*** Block opens ***

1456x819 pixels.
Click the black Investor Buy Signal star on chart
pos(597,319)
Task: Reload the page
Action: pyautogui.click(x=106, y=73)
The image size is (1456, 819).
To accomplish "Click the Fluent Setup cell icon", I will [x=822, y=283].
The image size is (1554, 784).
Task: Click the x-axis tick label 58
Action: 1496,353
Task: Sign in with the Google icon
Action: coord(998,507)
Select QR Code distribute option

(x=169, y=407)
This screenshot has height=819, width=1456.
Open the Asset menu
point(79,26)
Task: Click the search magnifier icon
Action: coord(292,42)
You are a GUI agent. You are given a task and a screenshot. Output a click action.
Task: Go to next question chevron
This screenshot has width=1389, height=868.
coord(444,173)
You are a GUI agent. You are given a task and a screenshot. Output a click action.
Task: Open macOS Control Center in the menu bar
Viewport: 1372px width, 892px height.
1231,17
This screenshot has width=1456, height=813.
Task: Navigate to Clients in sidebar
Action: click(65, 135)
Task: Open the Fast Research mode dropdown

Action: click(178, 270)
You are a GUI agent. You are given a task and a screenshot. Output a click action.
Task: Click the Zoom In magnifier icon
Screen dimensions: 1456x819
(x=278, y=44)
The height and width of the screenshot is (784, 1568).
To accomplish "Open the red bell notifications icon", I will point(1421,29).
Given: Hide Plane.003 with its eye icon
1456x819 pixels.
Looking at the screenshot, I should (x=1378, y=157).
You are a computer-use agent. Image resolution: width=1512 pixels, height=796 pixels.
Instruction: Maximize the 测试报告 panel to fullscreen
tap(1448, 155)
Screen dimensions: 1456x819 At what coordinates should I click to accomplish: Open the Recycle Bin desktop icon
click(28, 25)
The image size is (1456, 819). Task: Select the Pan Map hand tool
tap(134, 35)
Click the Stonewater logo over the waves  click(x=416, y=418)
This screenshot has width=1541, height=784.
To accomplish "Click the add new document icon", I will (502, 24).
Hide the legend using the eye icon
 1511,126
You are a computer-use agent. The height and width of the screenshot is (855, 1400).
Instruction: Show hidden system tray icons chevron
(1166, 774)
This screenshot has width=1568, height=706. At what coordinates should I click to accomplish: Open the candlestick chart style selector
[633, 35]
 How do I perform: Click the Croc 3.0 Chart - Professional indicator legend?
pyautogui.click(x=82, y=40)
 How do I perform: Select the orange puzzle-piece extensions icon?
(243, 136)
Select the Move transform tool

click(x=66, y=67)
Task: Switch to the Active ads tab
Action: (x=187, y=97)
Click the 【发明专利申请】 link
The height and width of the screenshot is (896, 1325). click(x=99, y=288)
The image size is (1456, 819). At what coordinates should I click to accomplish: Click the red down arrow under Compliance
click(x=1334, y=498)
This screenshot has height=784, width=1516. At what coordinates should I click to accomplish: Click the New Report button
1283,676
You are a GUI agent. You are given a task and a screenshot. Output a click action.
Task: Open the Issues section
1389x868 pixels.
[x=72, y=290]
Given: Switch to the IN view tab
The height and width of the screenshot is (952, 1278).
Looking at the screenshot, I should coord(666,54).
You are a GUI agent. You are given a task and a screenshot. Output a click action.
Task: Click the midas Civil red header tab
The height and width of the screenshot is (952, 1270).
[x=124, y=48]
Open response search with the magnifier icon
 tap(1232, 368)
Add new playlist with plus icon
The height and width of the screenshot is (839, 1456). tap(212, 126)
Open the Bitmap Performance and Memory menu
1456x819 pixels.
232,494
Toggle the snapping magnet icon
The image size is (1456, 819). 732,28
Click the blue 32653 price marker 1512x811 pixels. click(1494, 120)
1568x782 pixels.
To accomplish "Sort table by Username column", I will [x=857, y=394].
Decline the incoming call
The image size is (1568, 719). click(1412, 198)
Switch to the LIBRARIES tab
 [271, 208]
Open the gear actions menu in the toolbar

*** Block closes ***

Exercise directions:
Give back each line above exactly as written.

Result of this task:
1456x819 pixels.
Click the black Investor Buy Signal star on chart
pos(597,319)
Task: Reload the page
Action: pyautogui.click(x=106, y=73)
The image size is (1456, 819).
To accomplish "Click the Fluent Setup cell icon", I will [x=822, y=283].
The image size is (1554, 784).
Task: Click the x-axis tick label 58
Action: 1496,353
Task: Sign in with the Google icon
Action: coord(998,507)
Select QR Code distribute option

(x=169, y=407)
This screenshot has height=819, width=1456.
Open the Asset menu
point(79,26)
Task: Click the search magnifier icon
Action: coord(292,42)
You are a GUI agent. You are given a task and a screenshot. Output a click action.
Task: Go to next question chevron
This screenshot has width=1389, height=868.
coord(444,173)
You are a GUI agent. You are given a task and a screenshot. Output a click action.
Task: Open macOS Control Center in the menu bar
Viewport: 1372px width, 892px height.
1231,17
This screenshot has width=1456, height=813.
Task: Navigate to Clients in sidebar
Action: click(65, 135)
Task: Open the Fast Research mode dropdown

Action: click(178, 270)
You are a GUI agent. You are given a task and a screenshot. Output a click action.
Task: Click the Zoom In magnifier icon
Screen dimensions: 1456x819
(x=278, y=44)
The height and width of the screenshot is (784, 1568).
To accomplish "Open the red bell notifications icon", I will point(1421,29).
Given: Hide Plane.003 with its eye icon
1456x819 pixels.
Looking at the screenshot, I should (x=1378, y=157).
You are a computer-use agent. Image resolution: width=1512 pixels, height=796 pixels.
Instruction: Maximize the 测试报告 panel to fullscreen
tap(1448, 155)
Screen dimensions: 1456x819 At what coordinates should I click to accomplish: Open the Recycle Bin desktop icon
click(28, 25)
The image size is (1456, 819). Task: Select the Pan Map hand tool
tap(134, 35)
Click the Stonewater logo over the waves  click(x=416, y=418)
This screenshot has width=1541, height=784.
To accomplish "Click the add new document icon", I will (502, 24).
Hide the legend using the eye icon
 1511,126
You are a computer-use agent. The height and width of the screenshot is (855, 1400).
Instruction: Show hidden system tray icons chevron
(1166, 774)
This screenshot has width=1568, height=706. At what coordinates should I click to accomplish: Open the candlestick chart style selector
[633, 35]
 How do I perform: Click the Croc 3.0 Chart - Professional indicator legend?
pyautogui.click(x=82, y=40)
 How do I perform: Select the orange puzzle-piece extensions icon?
(243, 136)
Select the Move transform tool

click(x=66, y=67)
Task: Switch to the Active ads tab
Action: (x=187, y=97)
Click the 【发明专利申请】 link
The height and width of the screenshot is (896, 1325). click(x=99, y=288)
The image size is (1456, 819). At what coordinates should I click to accomplish: Click the red down arrow under Compliance
click(x=1334, y=498)
This screenshot has height=784, width=1516. At what coordinates should I click to accomplish: Click the New Report button
1283,676
You are a GUI agent. You are given a task and a screenshot. Output a click action.
Task: Open the Issues section
1389x868 pixels.
[x=72, y=290]
Given: Switch to the IN view tab
The height and width of the screenshot is (952, 1278).
Looking at the screenshot, I should coord(666,54).
You are a GUI agent. You are given a task and a screenshot. Output a click action.
Task: Click the midas Civil red header tab
The height and width of the screenshot is (952, 1270).
[x=124, y=48]
Open response search with the magnifier icon
 tap(1232, 368)
Add new playlist with plus icon
The height and width of the screenshot is (839, 1456). tap(212, 126)
Open the Bitmap Performance and Memory menu
1456x819 pixels.
232,494
Toggle the snapping magnet icon
The image size is (1456, 819). 732,28
Click the blue 32653 price marker 1512x811 pixels. click(1494, 120)
1568x782 pixels.
To accomplish "Sort table by Username column", I will [x=857, y=394].
Decline the incoming call
The image size is (1568, 719). click(1412, 198)
Switch to the LIBRARIES tab
 [271, 208]
Open the gear actions menu in the toolbar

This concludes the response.